Cutaneous angiosarcomas are difficult to treat given their aggressive behavior and high recurrence rate, with almost half of cases having local or distant metastases at the time of diagnosis. Metastasis often occurs in the lung, liver, lymph nodes, soft tissues, brain, and bone. The majority of patients present with local disease, but 20% to 40% have distance disease when first seen. Five-year survival for angiosarcoma is approximately 30%. For patients presenting with systemic disease, median survival is seven months.

Surgical excision, followed by high-dose, wide-field radiotherapy, represents the current standard of care, but many patients progress to widespread disease. Cytotoxic chemotherapy with anthracyclines, taxanes, and ifosfamide are employed in disseminated disease, with partial effect. Ongoing studies with agents that target the vascular epithelial growth factor receptor hold promise for more effective treatment in the future.

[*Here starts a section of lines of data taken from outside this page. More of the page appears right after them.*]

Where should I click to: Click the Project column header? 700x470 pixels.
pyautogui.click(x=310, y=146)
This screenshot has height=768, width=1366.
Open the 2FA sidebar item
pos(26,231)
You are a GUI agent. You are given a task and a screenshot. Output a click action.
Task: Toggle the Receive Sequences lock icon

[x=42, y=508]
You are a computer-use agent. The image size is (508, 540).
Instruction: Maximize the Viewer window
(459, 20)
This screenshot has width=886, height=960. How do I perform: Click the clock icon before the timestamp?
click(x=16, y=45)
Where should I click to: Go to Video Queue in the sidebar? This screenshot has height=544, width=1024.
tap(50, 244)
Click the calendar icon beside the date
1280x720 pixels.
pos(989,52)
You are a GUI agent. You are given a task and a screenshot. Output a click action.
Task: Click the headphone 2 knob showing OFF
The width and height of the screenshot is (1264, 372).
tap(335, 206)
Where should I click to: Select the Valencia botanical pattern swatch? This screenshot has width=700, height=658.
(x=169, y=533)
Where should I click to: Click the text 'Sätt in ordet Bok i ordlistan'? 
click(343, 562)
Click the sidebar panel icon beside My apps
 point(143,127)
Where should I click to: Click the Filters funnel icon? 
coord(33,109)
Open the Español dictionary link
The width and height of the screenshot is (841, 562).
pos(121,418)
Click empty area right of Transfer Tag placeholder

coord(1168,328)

Enhancing Healthcare Team Outcomes

The management of cutaneous angiosarcoma is multidisciplinary. These tumors are difficult to treat, and recurrences are common. Historically, wide surgical excision is the treatment of choice, yet local recurrence rates of 72% to 84% have been reported. Wide excision is often difficult due to the size of many of these lesions and their common occurrence in areas where the extensive surgery will result in substantial functional impairment and wounds that are extremely difficult to reconstruct. Mohs micrographic surgery has been considered as the treatment for cutaneous angiosarcoma as it is a tissue-sparing procedure that provides complete margin evaluation; however, its efficacy depends on the contiguous growth of tumors. Unfortunately, angiosarcomas are believed to demonstrate a noncontiguous growth pattern commonly, and for this reason, most dermatologic surgeons do not attempt to treat angiosarcomas with the Mohs technique.

Adjuvant radiotherapy is often employed primarily in an attempt to decrease chances of recurrence, and it has been shown to moderately improve prognosis. High doses of radiation are administered over a large field, often irradiating the entire scalp for cases of angiosarcoma in that location. Even though chemotherapy is used, it has not made a big impact on survival. The overall prognosis of patients with cutaneous angiosarcoma is poor. (level V)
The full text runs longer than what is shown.